Budujemy Europę bardziej zjednoczoną i bardziej suwerenną; nasza niezależność jest równie ważna wobec Rosji, jak i wobec Turcji, dlatego sprawa Białorusi jest dla nas bardzo ważna - oznajmił prezydent.
Przypomniał, że rozmawiał z prezydentem Rosji Władimirem Putinem, podobnie jak kanclerz Niemiec Angela Merkel i przewodniczący Rady Europejskiej Charles Michel.
Celem tych rozmów było przekonanie Moskwy, że kryzys musi być rozwiązany poprzez "wewnętrzny dialog" Białorusinów - powiedział Macron, podkreślając, że ewentualna interwencja rosyjska jest nie do zaakceptowania, niezależnie od tego, czy dokonana byłaby przez siły zbrojne, czy siły bezpieczeństwa.
Macron za najlepszy sposób rozwiązania problemu uznał mediację Organizacji Bezpieczeństwa i Współpracy w Europie (OBWE).
Odpowiadając na inne pytanie, prezydent Francji powiedział, że sprawa domniemanej próby otrucia czołowego rosyjskiego opozycjonisty Aleksieja Nawalnego wywołuje "głębokie zaniepokojenie" i wymaga "bardzo wymagającego" podejścia wobec Rosji. Nie oznacza to jednak, że nie należy z Moskwą rozmawiać - zaznaczył.

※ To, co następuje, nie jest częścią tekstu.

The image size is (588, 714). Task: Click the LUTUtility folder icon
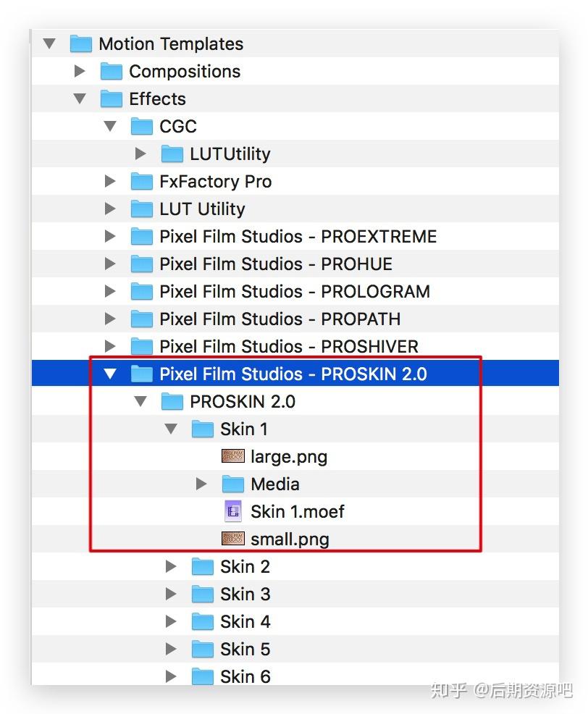(x=172, y=154)
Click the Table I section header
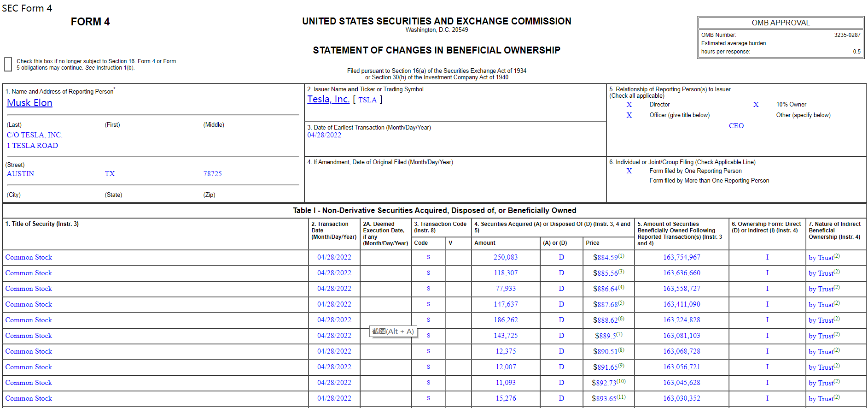868x408 pixels. tap(434, 210)
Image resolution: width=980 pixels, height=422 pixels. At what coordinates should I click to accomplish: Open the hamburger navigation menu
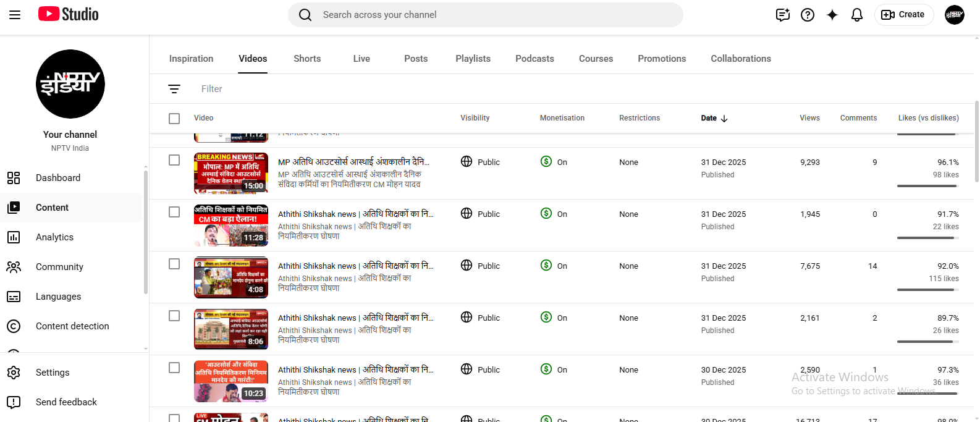pos(15,15)
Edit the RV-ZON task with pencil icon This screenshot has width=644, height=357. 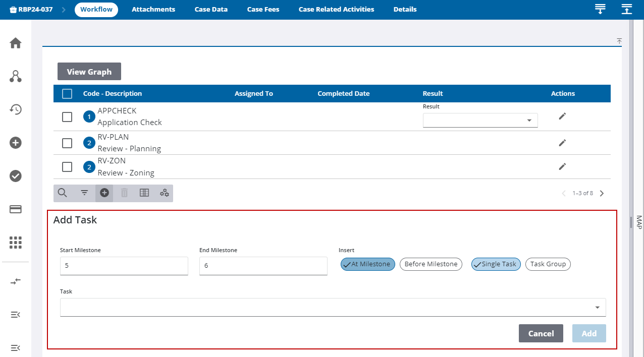[562, 166]
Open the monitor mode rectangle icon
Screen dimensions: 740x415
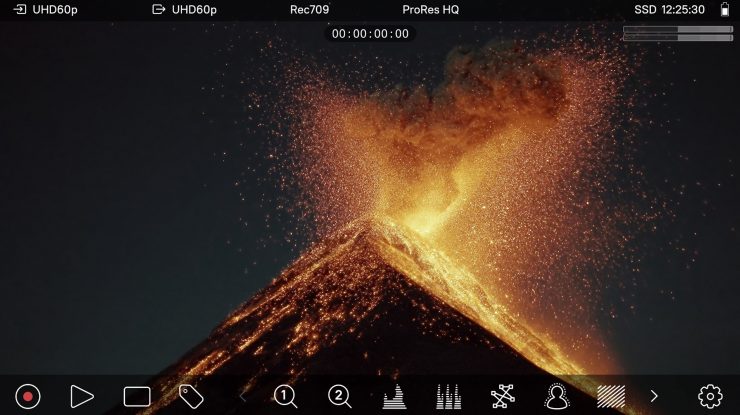point(137,396)
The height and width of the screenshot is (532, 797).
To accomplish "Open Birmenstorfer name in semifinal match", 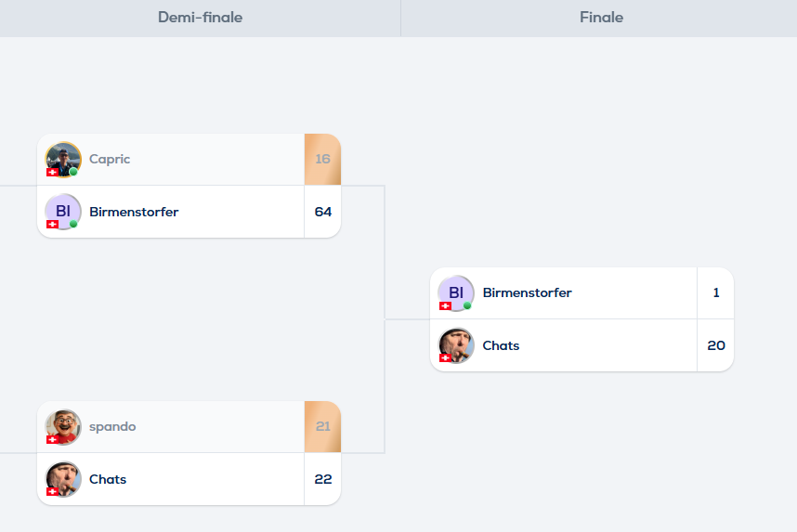I will point(134,212).
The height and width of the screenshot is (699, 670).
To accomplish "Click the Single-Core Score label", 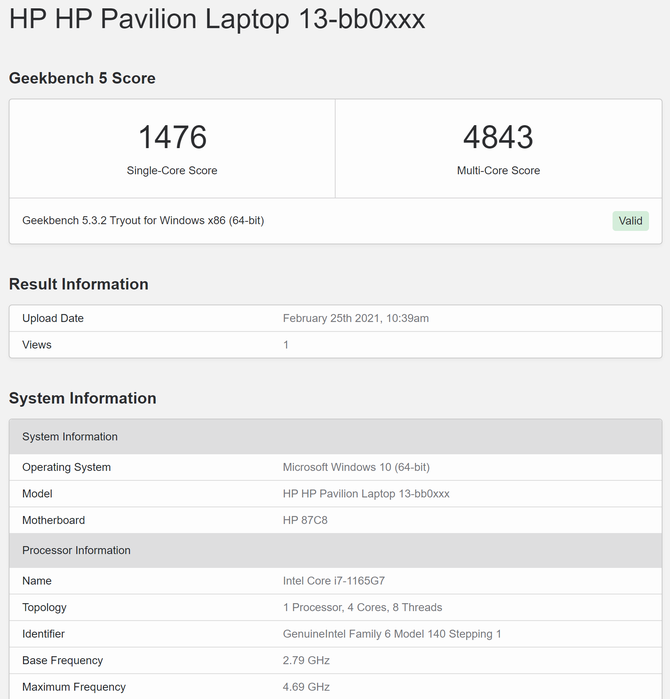I will pos(172,171).
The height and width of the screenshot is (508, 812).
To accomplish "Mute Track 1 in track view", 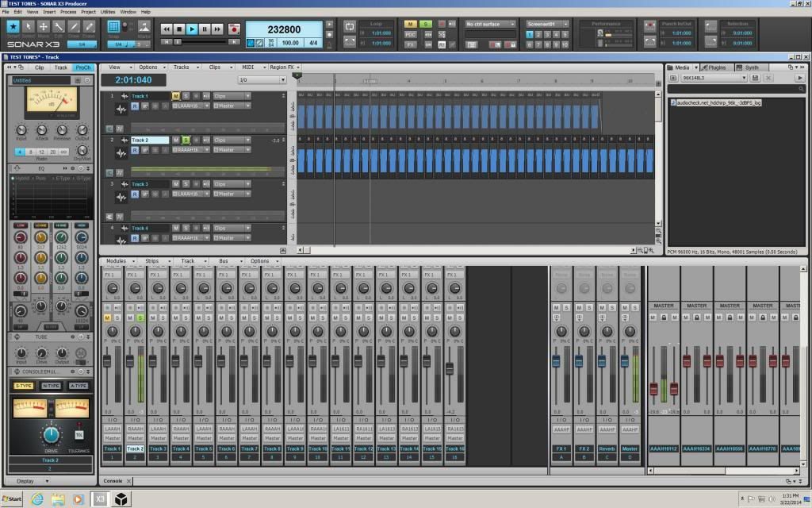I will coord(176,96).
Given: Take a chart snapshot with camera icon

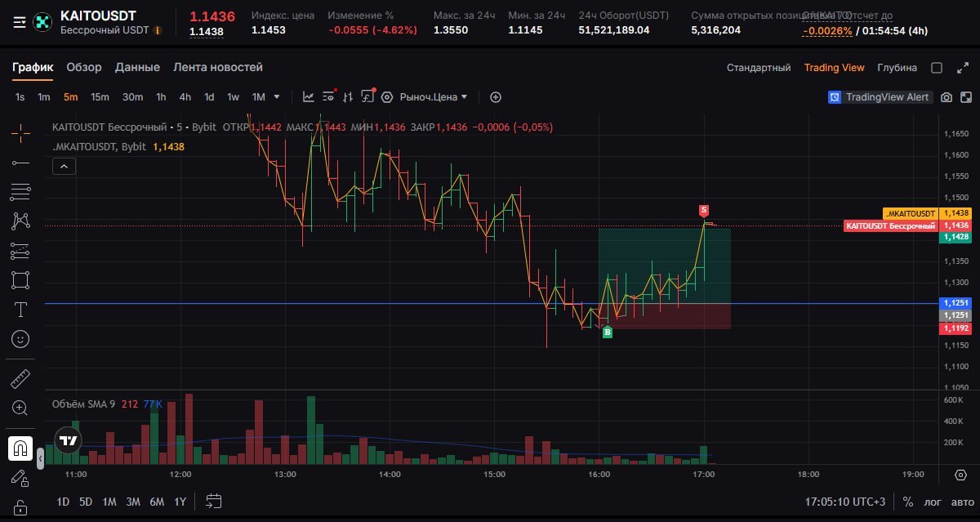Looking at the screenshot, I should click(x=946, y=97).
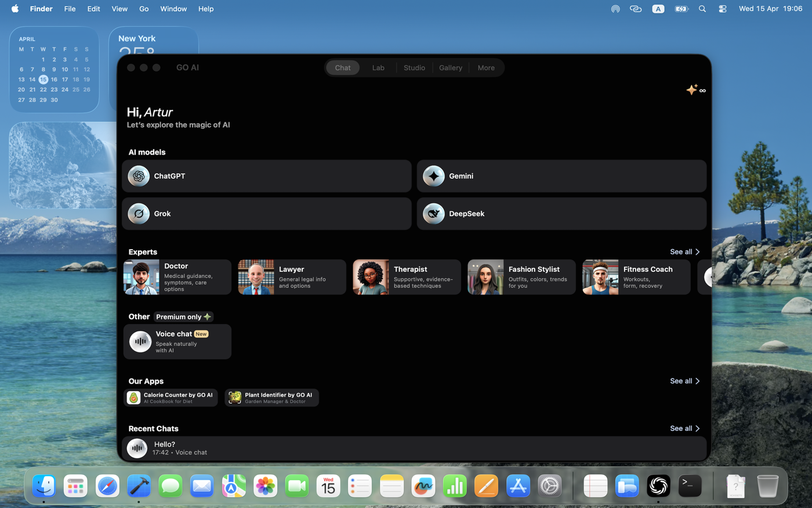
Task: Click the Doctor expert avatar
Action: [x=141, y=277]
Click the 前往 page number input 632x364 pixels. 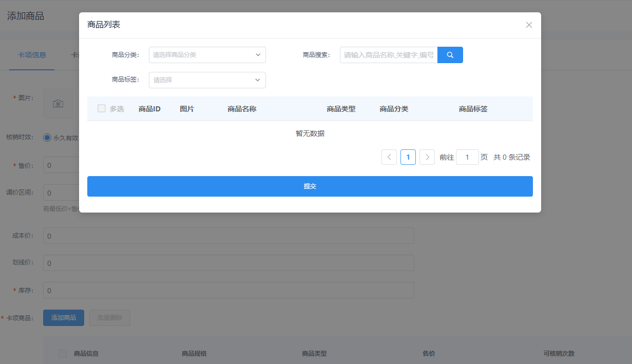click(467, 157)
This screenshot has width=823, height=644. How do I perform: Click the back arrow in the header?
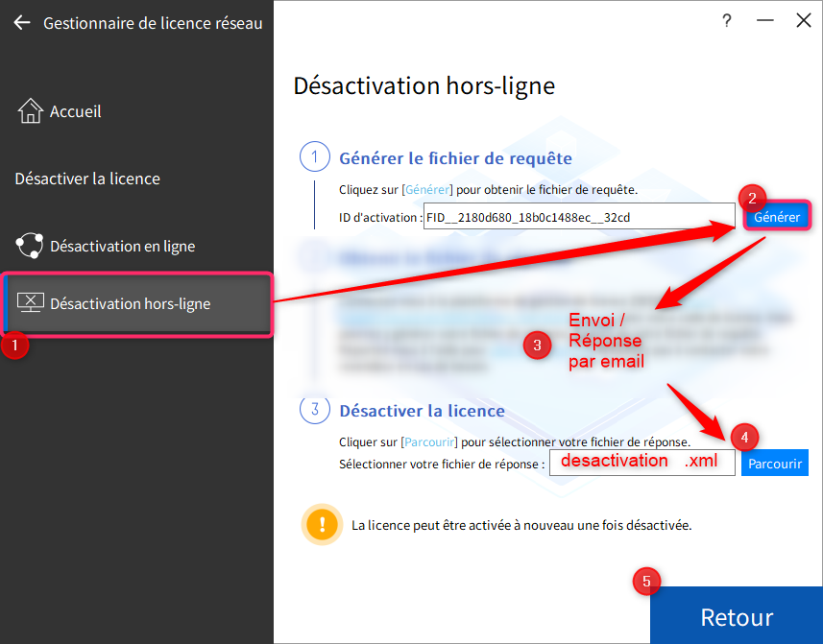[22, 23]
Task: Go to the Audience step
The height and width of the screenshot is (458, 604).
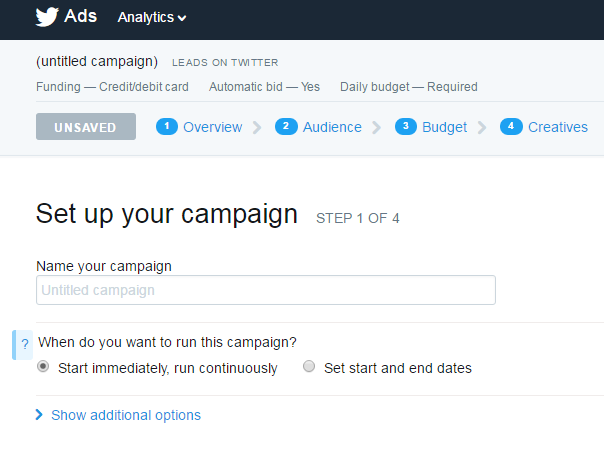Action: pyautogui.click(x=332, y=127)
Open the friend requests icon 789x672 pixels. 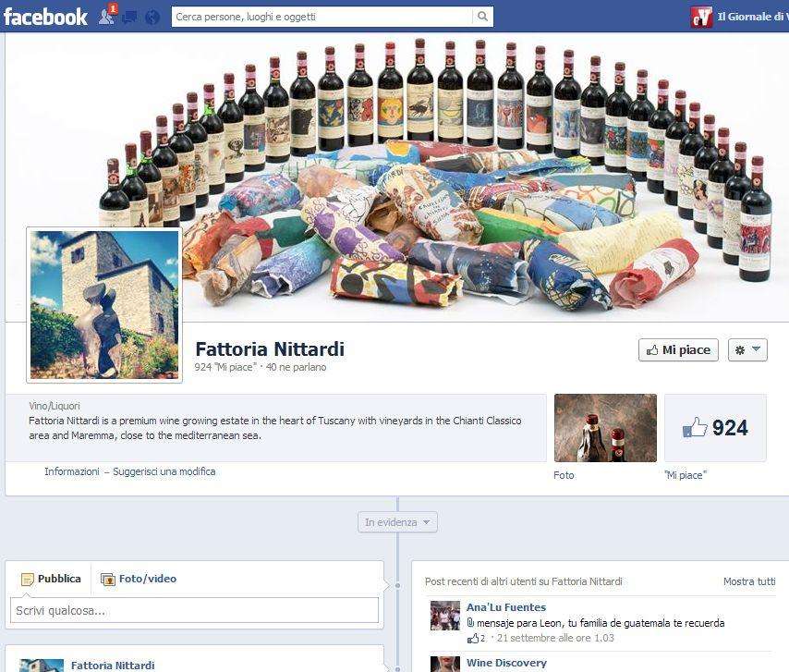tap(103, 16)
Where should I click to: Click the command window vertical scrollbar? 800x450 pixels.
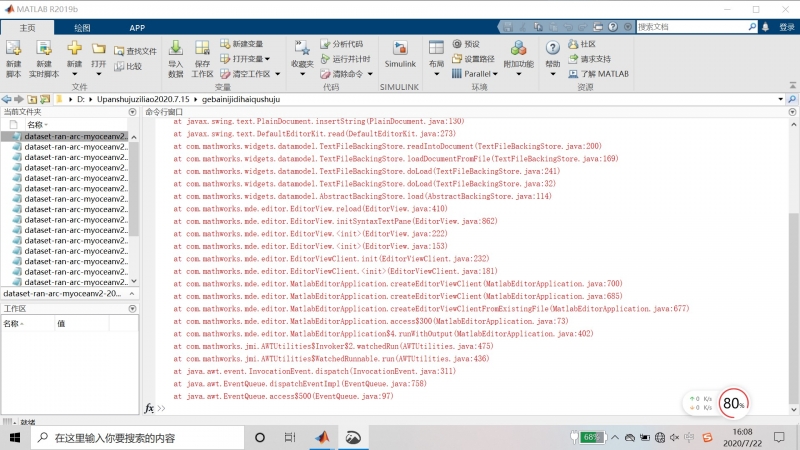(794, 250)
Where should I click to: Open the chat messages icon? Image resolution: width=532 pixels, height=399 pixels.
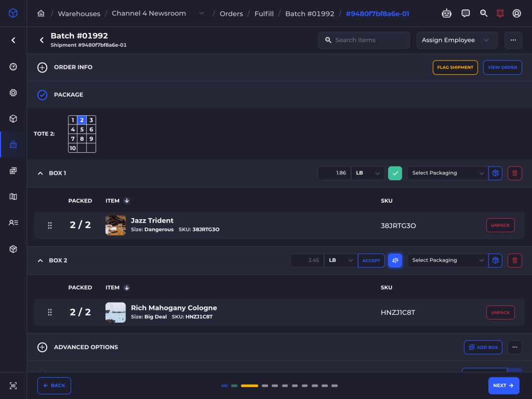pos(466,14)
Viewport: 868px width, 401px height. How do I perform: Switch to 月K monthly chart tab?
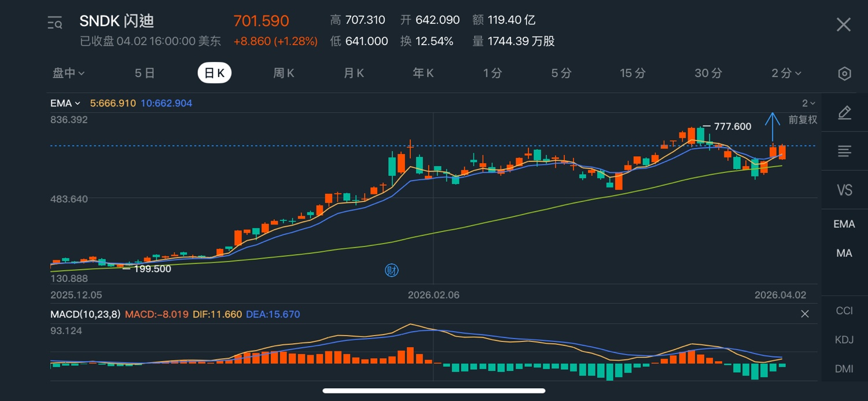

Postępowanie Turcji we wschodniej części Morza Śródziemnego, gdzie jej statek badawczy został w ostatnim czasie wysłany w eskorcie okrętów wojennych do poszukiwania złóż ropy i gazu na wodach terytorialnych Grecji, Macron określił jako "nie do przyjęcia". Posłanie dwóch francuskich fregat i dwóch myśliwców na te wody uznał za "reakcję proporcjonalną". Gdybyśmy nie bronili suwerenności naszych sojuszników, nie bylibyśmy wiarygodni wobec Białorusi - powiedział.